Thanks again for your feedback on this topic.  Greg

#!/bin/bash

# big_bw -- written by Greg Sims 05/01/08

# this script takes as input apache httpd log files access_log and
# access_log.processed. a report is generated that contains one line
# per ip address with the following fields: bandwidth consumed,
# the ip address and the host name associated with the ip address.
#
# it is important to use mod_logio in the creation of the log files
# to ensure the proper number of bytes are recorded in each log
# entry.  please see http://www.devside.net/guides/config/bytes-sent
# how to accomplish this.

# directory where access_log and access_log.processed are located
#
basedir="/var/www/vhosts/raystedman.net/statistics/logs/"
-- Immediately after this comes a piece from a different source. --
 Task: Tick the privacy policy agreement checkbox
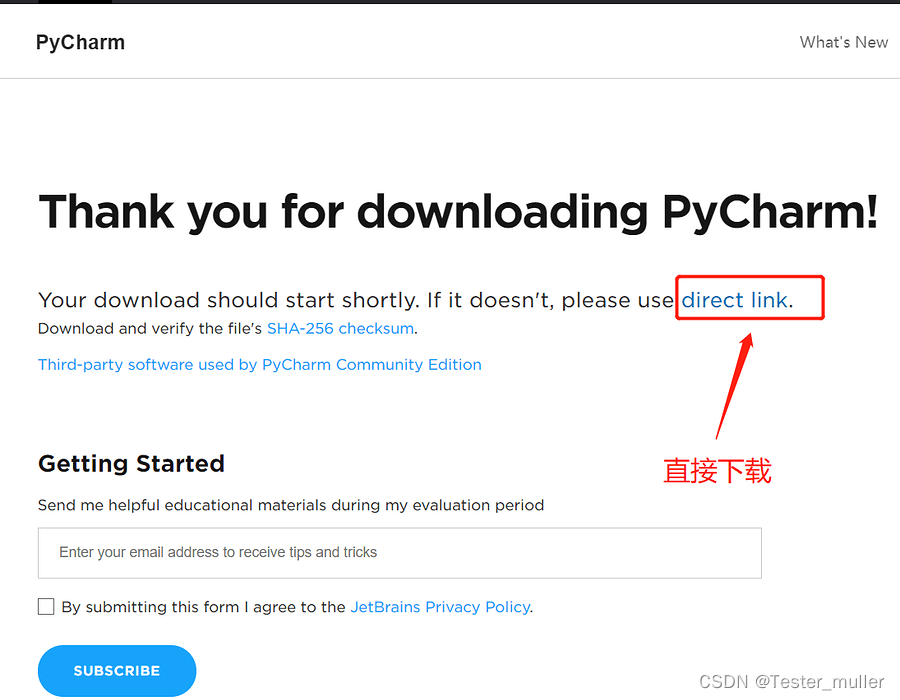pos(46,606)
# create bw.raw containing the ip address and bandwidth for each record;
# sort the resulting file by ip address
#
cd /tmp
cat $basedir"access_log" >bw.log
cat $basedir"access_log.processed" >>bw.log

cat bw.log | cut -d' ' --field=1,10 | sort >bw.raw

# read through bw.raw and create bw.sum which contains one line per
# ip address.  each line in bw.sum contains the amount of bandwidth
# consumed and the ip address that used the bandwidth
#
thisip=""
rm -f bw.sum

while read inputline;
do
  ip=$(echo "$inputline" | cut -d " " -f 1)
  bw=$(echo "$inputline" | cut -d " " -f 2)
  if [ "$bw" = "-" ];
  then
    bw=0
  fi

  if [ "$thisip" != "$ip" ];
  then
    echo $thisipbw $thisip >>bw.sum
    thisip=$ip
    thisipbw=$bw
  else
    if [ $bw != "-" ];
    then
      thisipbw=$(( $thisipbw + $bw ))
    fi
  fi

done < "bw.raw"

# sort bw.sum so the largest amount of bandwidth used is at the top.
# create bw.sum.sort which is the largest 35 consumers of bandwidth.
# write a report to stdout doing some formatting in the process.
#
sort -nr bw.sum | head -n 35 >bw.sum.sort

while read inputline;
do
  bw=$(echo "$inputline" | cut -d " " -f 1)
  bw=$(echo "$bw" | sed -e :a -e 's/\(.*[0-9]\)\([0-9]\{3\}\)/\1,\2/;ta')
  ip=$(echo "$inputline" | cut -d " " -f 2)

  echo -n $bw | sed -e :a -e 's/^.\{1,14\}$/ &/;ta'
  echo -n "  "
  echo -n $ip | sed -e :a -e 's/^.\{1,15\}$/ &/;ta'
  echo -n "   "
  host_name=$(host $ip | sed 's/^.*pointer //' | sed 's/.*DOMAIN)//')
  host_name=$(echo "$host_name" | sed 's/.*alias for //')
  echo $host_name

done <"bw.sum.sort"